## MATERIAL TO PROCESS:

-------

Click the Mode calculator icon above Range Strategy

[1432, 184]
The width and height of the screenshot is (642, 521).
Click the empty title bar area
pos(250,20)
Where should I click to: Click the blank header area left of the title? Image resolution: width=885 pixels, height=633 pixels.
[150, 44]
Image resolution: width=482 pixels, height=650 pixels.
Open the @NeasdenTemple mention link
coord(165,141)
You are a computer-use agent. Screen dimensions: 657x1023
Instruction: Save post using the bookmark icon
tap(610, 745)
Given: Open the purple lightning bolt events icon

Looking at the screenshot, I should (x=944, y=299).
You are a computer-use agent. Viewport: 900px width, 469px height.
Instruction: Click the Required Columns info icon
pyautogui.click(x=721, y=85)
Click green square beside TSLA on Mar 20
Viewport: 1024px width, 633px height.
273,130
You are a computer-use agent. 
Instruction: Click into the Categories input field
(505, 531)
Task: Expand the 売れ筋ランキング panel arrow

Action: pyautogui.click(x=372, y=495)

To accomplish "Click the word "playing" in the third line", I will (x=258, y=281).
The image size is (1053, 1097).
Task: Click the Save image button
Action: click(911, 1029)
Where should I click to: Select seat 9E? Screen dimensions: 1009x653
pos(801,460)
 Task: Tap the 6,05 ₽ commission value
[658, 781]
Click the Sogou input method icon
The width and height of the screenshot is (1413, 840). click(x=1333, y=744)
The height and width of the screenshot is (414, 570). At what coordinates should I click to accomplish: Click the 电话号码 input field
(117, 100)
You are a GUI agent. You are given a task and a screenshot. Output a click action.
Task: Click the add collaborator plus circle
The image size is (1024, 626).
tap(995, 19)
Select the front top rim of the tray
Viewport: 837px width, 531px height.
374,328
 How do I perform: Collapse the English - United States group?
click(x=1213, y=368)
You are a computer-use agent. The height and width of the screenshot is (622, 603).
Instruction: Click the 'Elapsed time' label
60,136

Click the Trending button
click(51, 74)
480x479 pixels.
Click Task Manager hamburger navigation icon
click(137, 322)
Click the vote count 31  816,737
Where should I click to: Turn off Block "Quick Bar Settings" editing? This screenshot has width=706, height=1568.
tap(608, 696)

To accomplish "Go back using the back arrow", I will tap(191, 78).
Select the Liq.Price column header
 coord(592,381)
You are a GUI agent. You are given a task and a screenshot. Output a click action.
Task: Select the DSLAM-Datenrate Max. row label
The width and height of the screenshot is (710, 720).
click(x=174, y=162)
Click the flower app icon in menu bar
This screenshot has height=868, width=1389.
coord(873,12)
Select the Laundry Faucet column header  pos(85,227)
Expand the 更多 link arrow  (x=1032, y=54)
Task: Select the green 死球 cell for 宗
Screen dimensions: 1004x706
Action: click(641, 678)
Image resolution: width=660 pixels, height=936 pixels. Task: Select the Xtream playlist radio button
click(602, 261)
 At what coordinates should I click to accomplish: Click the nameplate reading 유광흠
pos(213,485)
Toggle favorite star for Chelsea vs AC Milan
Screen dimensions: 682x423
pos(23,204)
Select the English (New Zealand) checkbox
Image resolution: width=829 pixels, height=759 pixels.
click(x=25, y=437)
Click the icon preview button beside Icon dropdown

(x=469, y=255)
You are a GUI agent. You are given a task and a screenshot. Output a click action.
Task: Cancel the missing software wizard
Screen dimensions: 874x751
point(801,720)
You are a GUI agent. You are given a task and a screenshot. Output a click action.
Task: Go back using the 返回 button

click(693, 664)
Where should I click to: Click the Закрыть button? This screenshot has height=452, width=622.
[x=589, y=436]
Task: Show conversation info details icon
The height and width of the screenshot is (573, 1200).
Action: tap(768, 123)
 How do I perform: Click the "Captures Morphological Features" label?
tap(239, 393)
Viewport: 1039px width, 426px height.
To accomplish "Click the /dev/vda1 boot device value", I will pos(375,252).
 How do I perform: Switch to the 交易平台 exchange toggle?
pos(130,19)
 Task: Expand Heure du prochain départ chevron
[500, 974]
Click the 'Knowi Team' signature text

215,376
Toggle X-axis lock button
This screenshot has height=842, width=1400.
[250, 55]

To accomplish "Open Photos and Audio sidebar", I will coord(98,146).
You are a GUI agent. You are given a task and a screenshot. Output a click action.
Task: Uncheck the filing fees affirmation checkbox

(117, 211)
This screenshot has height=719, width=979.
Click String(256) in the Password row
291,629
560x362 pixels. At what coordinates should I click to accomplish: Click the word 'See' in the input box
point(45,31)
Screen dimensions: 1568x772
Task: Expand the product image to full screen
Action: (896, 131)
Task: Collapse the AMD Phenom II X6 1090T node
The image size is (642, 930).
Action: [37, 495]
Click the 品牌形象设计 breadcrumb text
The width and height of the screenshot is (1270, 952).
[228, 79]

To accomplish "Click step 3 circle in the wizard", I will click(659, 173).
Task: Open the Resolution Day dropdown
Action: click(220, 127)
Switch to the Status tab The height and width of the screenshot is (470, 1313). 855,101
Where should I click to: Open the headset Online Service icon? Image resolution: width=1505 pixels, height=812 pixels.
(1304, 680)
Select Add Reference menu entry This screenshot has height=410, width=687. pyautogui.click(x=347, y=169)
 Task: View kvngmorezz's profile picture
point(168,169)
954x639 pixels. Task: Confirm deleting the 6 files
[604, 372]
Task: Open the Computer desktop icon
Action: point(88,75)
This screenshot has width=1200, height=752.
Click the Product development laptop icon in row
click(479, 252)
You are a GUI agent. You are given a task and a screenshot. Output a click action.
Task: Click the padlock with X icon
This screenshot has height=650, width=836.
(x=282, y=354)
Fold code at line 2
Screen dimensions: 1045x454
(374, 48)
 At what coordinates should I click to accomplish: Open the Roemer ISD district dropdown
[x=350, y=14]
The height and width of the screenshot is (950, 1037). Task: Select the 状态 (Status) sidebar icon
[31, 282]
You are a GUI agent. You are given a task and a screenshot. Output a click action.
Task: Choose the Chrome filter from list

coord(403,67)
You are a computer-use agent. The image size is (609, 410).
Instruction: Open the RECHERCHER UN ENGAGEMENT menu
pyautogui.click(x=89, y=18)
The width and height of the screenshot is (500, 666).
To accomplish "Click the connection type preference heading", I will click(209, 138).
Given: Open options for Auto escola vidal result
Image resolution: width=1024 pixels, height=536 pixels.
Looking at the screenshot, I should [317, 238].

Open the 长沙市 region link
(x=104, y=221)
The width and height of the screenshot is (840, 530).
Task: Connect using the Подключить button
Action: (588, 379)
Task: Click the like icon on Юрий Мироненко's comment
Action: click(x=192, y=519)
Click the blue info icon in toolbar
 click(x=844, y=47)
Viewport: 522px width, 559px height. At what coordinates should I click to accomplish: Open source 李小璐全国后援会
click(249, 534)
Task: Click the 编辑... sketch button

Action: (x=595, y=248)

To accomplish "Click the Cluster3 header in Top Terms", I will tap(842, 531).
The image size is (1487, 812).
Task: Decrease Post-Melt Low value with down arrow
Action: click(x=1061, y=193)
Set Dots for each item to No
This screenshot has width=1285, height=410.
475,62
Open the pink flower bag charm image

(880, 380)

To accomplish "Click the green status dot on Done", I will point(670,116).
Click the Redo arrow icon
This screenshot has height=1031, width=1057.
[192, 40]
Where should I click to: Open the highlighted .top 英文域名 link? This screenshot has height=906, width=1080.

-------

## TASK GOAL:
Exactly as it stands, output the whole listing.

## SOLUTION TO THE PROBLEM:
Click the Mode calculator icon above Range Strategy

[1432, 184]
The width and height of the screenshot is (642, 521).
Click the empty title bar area
pos(250,20)
Where should I click to: Click the blank header area left of the title? Image resolution: width=885 pixels, height=633 pixels.
[150, 44]
Image resolution: width=482 pixels, height=650 pixels.
Open the @NeasdenTemple mention link
coord(165,141)
You are a computer-use agent. Screen dimensions: 657x1023
Instruction: Save post using the bookmark icon
tap(610, 745)
Given: Open the purple lightning bolt events icon

Looking at the screenshot, I should (x=944, y=299).
You are a computer-use agent. Viewport: 900px width, 469px height.
Instruction: Click the Required Columns info icon
pyautogui.click(x=721, y=85)
Click green square beside TSLA on Mar 20
Viewport: 1024px width, 633px height.
273,130
You are a computer-use agent. 
Instruction: Click into the Categories input field
(505, 531)
Task: Expand the 売れ筋ランキング panel arrow

Action: pyautogui.click(x=372, y=495)

To accomplish "Click the word "playing" in the third line", I will (x=258, y=281).
The image size is (1053, 1097).
Task: Click the Save image button
Action: click(911, 1029)
Where should I click to: Select seat 9E? Screen dimensions: 1009x653
pos(801,460)
 Task: Tap the 6,05 ₽ commission value
[658, 781]
Click the Sogou input method icon
The width and height of the screenshot is (1413, 840). click(x=1333, y=744)
The height and width of the screenshot is (414, 570). At what coordinates should I click to accomplish: Click the 电话号码 input field
(117, 100)
You are a GUI agent. You are given a task and a screenshot. Output a click action.
Task: Click the add collaborator plus circle
The image size is (1024, 626).
tap(995, 19)
Select the front top rim of the tray
Viewport: 837px width, 531px height.
374,328
 How do I perform: Collapse the English - United States group?
click(x=1213, y=368)
You are a computer-use agent. The height and width of the screenshot is (622, 603).
Instruction: Click the 'Elapsed time' label
60,136

Click the Trending button
click(51, 74)
480x479 pixels.
Click Task Manager hamburger navigation icon
click(137, 322)
Click the vote count 31  816,737
Where should I click to: Turn off Block "Quick Bar Settings" editing? This screenshot has width=706, height=1568.
tap(608, 696)

To accomplish "Go back using the back arrow", I will tap(191, 78).
Select the Liq.Price column header
 coord(592,381)
You are a GUI agent. You are given a task and a screenshot. Output a click action.
Task: Select the DSLAM-Datenrate Max. row label
The width and height of the screenshot is (710, 720).
click(x=174, y=162)
Click the flower app icon in menu bar
This screenshot has height=868, width=1389.
coord(873,12)
Select the Laundry Faucet column header  pos(85,227)
Expand the 更多 link arrow  (x=1032, y=54)
Task: Select the green 死球 cell for 宗
Screen dimensions: 1004x706
Action: click(641, 678)
Image resolution: width=660 pixels, height=936 pixels. Task: Select the Xtream playlist radio button
click(602, 261)
 At what coordinates should I click to accomplish: Click the nameplate reading 유광흠
pos(213,485)
Toggle favorite star for Chelsea vs AC Milan
Screen dimensions: 682x423
pos(23,204)
Select the English (New Zealand) checkbox
Image resolution: width=829 pixels, height=759 pixels.
click(x=25, y=437)
Click the icon preview button beside Icon dropdown

(x=469, y=255)
You are a GUI agent. You are given a task and a screenshot. Output a click action.
Task: Cancel the missing software wizard
Screen dimensions: 874x751
point(801,720)
You are a GUI agent. You are given a task and a screenshot. Output a click action.
Task: Go back using the 返回 button

click(693, 664)
Where should I click to: Click the Закрыть button? This screenshot has height=452, width=622.
[x=589, y=436]
Task: Show conversation info details icon
The height and width of the screenshot is (573, 1200).
Action: tap(768, 123)
 How do I perform: Click the "Captures Morphological Features" label?
tap(239, 393)
Viewport: 1039px width, 426px height.
To accomplish "Click the /dev/vda1 boot device value", I will pos(375,252).
 How do I perform: Switch to the 交易平台 exchange toggle?
pos(130,19)
 Task: Expand Heure du prochain départ chevron
[500, 974]
Click the 'Knowi Team' signature text

215,376
Toggle X-axis lock button
This screenshot has height=842, width=1400.
[250, 55]

To accomplish "Open Photos and Audio sidebar", I will coord(98,146).
You are a GUI agent. You are given a task and a screenshot. Output a click action.
Task: Uncheck the filing fees affirmation checkbox

(117, 211)
This screenshot has height=719, width=979.
Click String(256) in the Password row
291,629
560x362 pixels. At what coordinates should I click to accomplish: Click the word 'See' in the input box
point(45,31)
Screen dimensions: 1568x772
Task: Expand the product image to full screen
Action: (896, 131)
Task: Collapse the AMD Phenom II X6 1090T node
The image size is (642, 930).
Action: [37, 495]
Click the 品牌形象设计 breadcrumb text
The width and height of the screenshot is (1270, 952).
[228, 79]

To accomplish "Click step 3 circle in the wizard", I will click(659, 173).
Task: Open the Resolution Day dropdown
Action: click(220, 127)
Switch to the Status tab The height and width of the screenshot is (470, 1313). 855,101
Where should I click to: Open the headset Online Service icon? Image resolution: width=1505 pixels, height=812 pixels.
(1304, 680)
Select Add Reference menu entry This screenshot has height=410, width=687. pyautogui.click(x=347, y=169)
 Task: View kvngmorezz's profile picture
point(168,169)
954x639 pixels. Task: Confirm deleting the 6 files
[604, 372]
Task: Open the Computer desktop icon
Action: point(88,75)
This screenshot has width=1200, height=752.
Click the Product development laptop icon in row
click(479, 252)
You are a GUI agent. You are given a task and a screenshot. Output a click action.
Task: Click the padlock with X icon
This screenshot has height=650, width=836.
(x=282, y=354)
Fold code at line 2
Screen dimensions: 1045x454
(374, 48)
 At what coordinates should I click to accomplish: Open the Roemer ISD district dropdown
[x=350, y=14]
The height and width of the screenshot is (950, 1037). Task: Select the 状态 (Status) sidebar icon
[31, 282]
You are a GUI agent. You are given a task and a screenshot. Output a click action.
Task: Choose the Chrome filter from list

coord(403,67)
You are a computer-use agent. The image size is (609, 410).
Instruction: Open the RECHERCHER UN ENGAGEMENT menu
pyautogui.click(x=89, y=18)
The width and height of the screenshot is (500, 666).
To accomplish "Click the connection type preference heading", I will click(209, 138).
Given: Open options for Auto escola vidal result
Image resolution: width=1024 pixels, height=536 pixels.
Looking at the screenshot, I should [317, 238].

Open the 长沙市 region link
(x=104, y=221)
The width and height of the screenshot is (840, 530).
Task: Connect using the Подключить button
Action: (588, 379)
Task: Click the like icon on Юрий Мироненко's comment
Action: click(x=192, y=519)
Click the blue info icon in toolbar
 click(x=844, y=47)
Viewport: 522px width, 559px height. At what coordinates should I click to accomplish: Open source 李小璐全国后援会
click(249, 534)
Task: Click the 编辑... sketch button

Action: (x=595, y=248)

To accomplish "Click the Cluster3 header in Top Terms", I will tap(842, 531).
The image size is (1487, 812).
Task: Decrease Post-Melt Low value with down arrow
Action: click(x=1061, y=193)
Set Dots for each item to No
This screenshot has width=1285, height=410.
475,62
Open the pink flower bag charm image

(880, 380)

To accomplish "Click the green status dot on Done", I will point(670,116).
Click the Redo arrow icon
This screenshot has height=1031, width=1057.
[192, 40]
Where should I click to: Open the highlighted .top 英文域名 link? This screenshot has height=906, width=1080.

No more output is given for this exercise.